Better still is James Brown the performer, as documented on the uncut broadcast of the Garden show. For roughly 80-minutes, Brown leads his huge band, orchestra and all, through a string of some of his most incendiary live selections: “It’s a Man’s Man’s Man’s World”, “There Was a Time”, “Try Me”, “Cold Sweat”. WGBH’s equipment was not made for R&B or rock shows, and its engineers were used to the stationary setup of classical concerts, but this unfamiliarity with the material actually adds to the show’s excitement. Cameras scurry to keep up with Brown’s sudden departures into interpretive dance, the microphones consistently overload when Brown screams in their general direction, and occasional technical difficulties blank out the screen entirely — it’s as if some great event is happening in a place where it shouldn’t be happening, and something equally out of its jurisdiction is there to capture it for posterity.

The third disc in the set offers more live footage, this time a set from the Apollo Theatre in New York City a month earlier, originally produced for a television program entitled James Brown: Man to Man. It’s more or less the same setlist, though this one’s shot in color — good thing, too, because it makes it easier to decipher the queasy psychedelic imagery that’s projected onto the back wall.

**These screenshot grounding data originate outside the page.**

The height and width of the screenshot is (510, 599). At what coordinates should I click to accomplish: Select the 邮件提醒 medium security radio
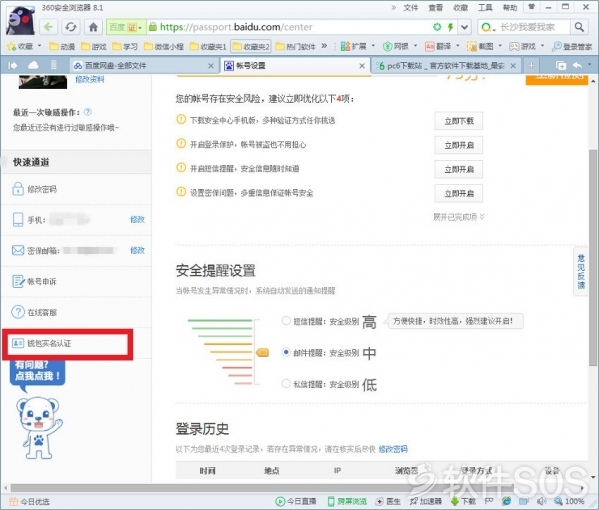(286, 352)
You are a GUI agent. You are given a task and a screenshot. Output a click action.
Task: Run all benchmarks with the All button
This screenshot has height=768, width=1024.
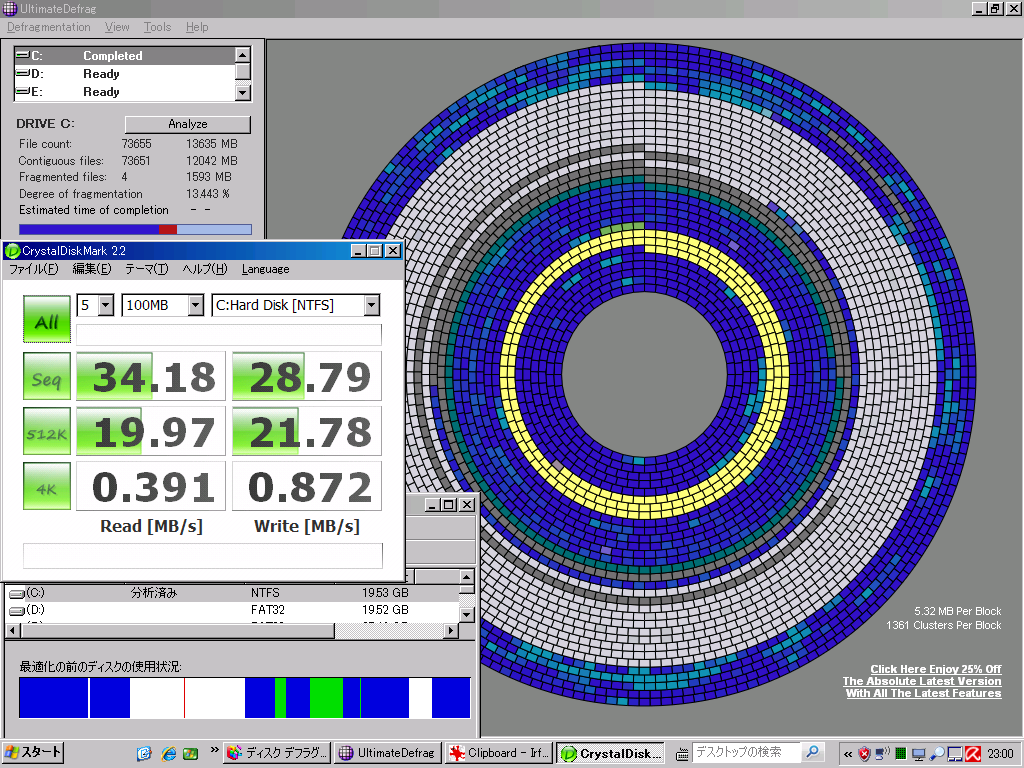coord(47,321)
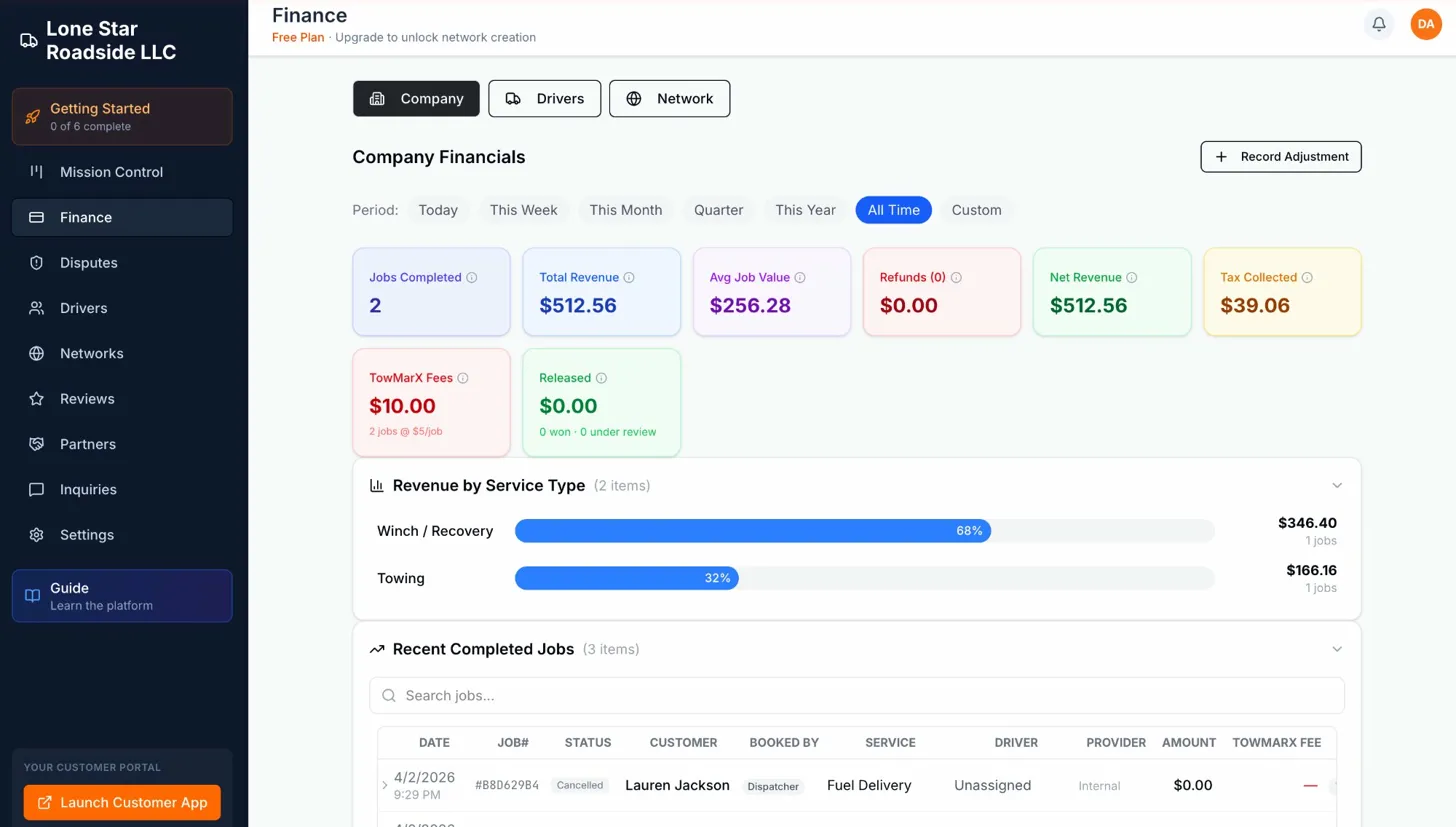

And although there’s no imminent crisis that Brown is keeping at bay here, the show does splice in footage of Brown walking the city streets and discussing race in America: “My fight is against the past. My fight now is for the black American to become American.”

A crucial bonus feature on the final disc includes Brown’s performance of “Out of Sight” from The T.A.M.I. Show, a legendary 1964 concert film, featuring the Beach Boys, Chuck Berry, Marvin Gaye, and the Rolling Stones, that has never been released on home video. Brown blows into the frame from stage left, joins his band and the groove, gets that feeling, and does his thang. You could swap this performance with the performance from the Boston Garden and not be able to tell which one was conducted on a night when tensions within a racially segregated city were at a boiling point — this music is itself a crisis, always on call.